### Material supplied
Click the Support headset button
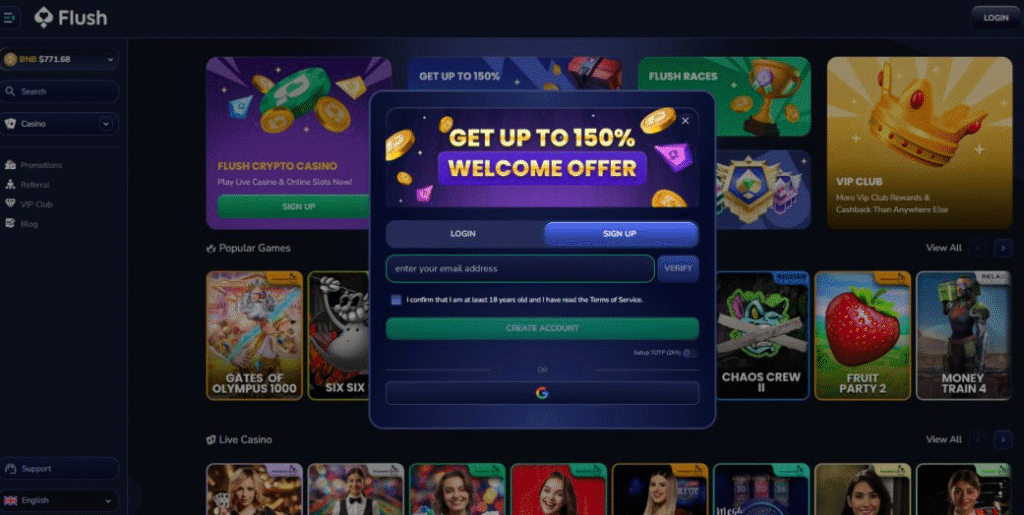The height and width of the screenshot is (515, 1024). 59,469
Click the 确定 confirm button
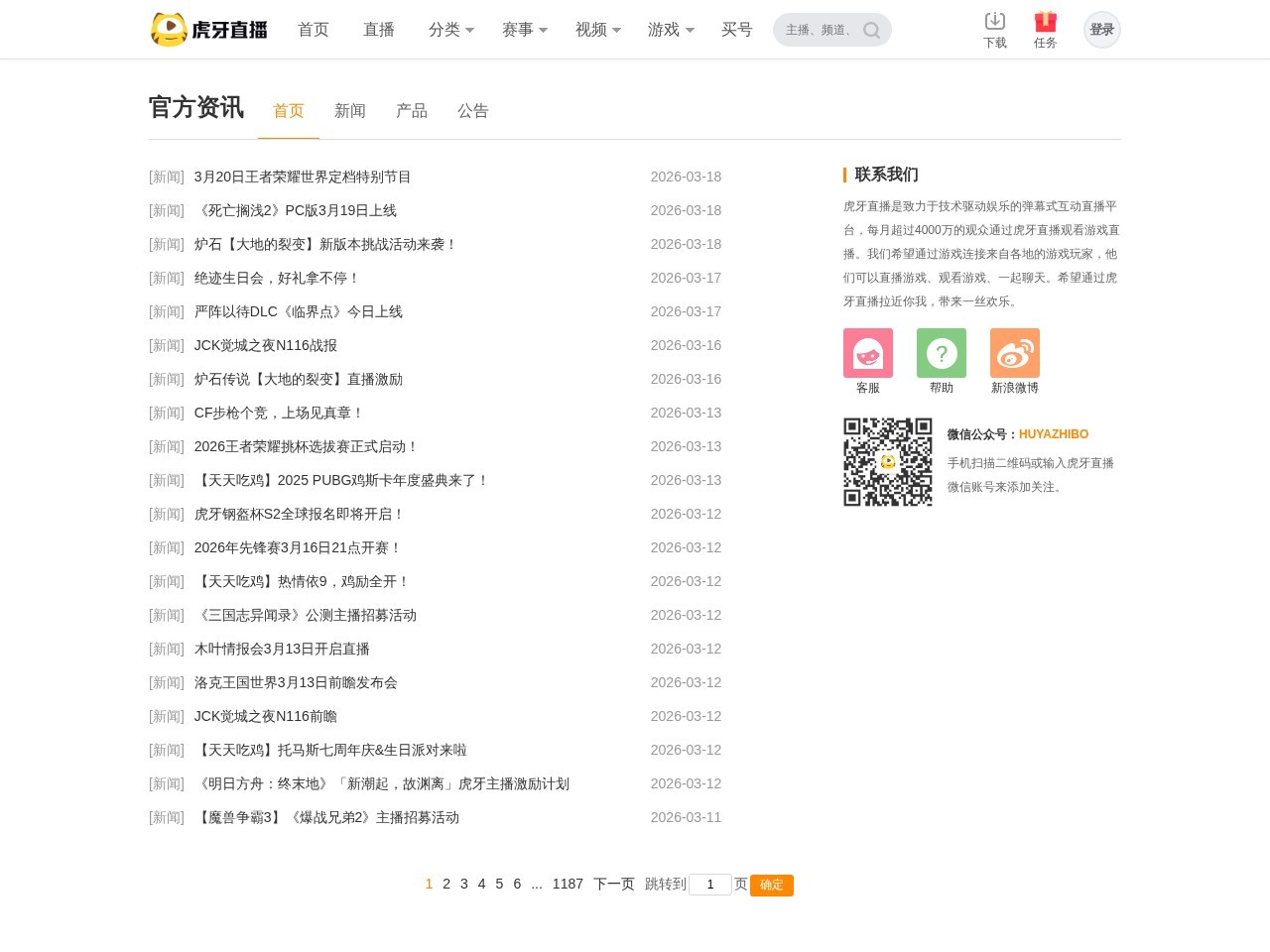Viewport: 1270px width, 952px height. tap(772, 885)
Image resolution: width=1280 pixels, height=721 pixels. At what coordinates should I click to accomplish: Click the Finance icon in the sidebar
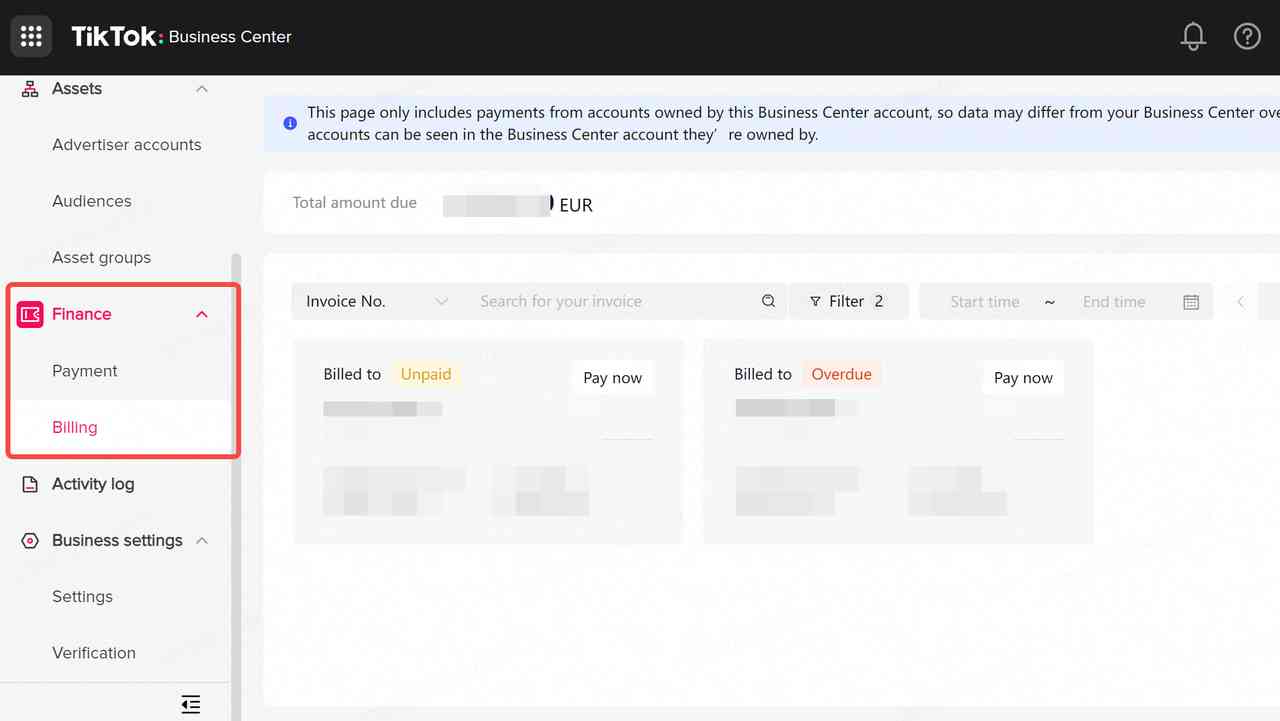coord(29,313)
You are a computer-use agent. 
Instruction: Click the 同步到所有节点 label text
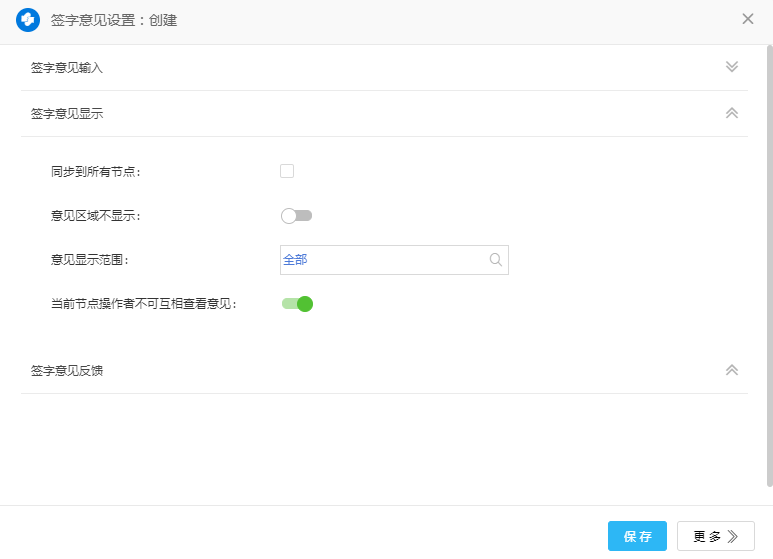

### Aim of the exercise
Take the records above and transcribe them exactly, dropping every picture.

### Problem solution
Click the Support headset button
The height and width of the screenshot is (515, 1024). 59,469
Click the 确定 confirm button
Viewport: 1270px width, 952px height. tap(772, 885)
Image resolution: width=1280 pixels, height=721 pixels. At what coordinates should I click to accomplish: Click the Finance icon in the sidebar
coord(29,313)
You are a computer-use agent. 
Instruction: Click the 同步到所有节点 label text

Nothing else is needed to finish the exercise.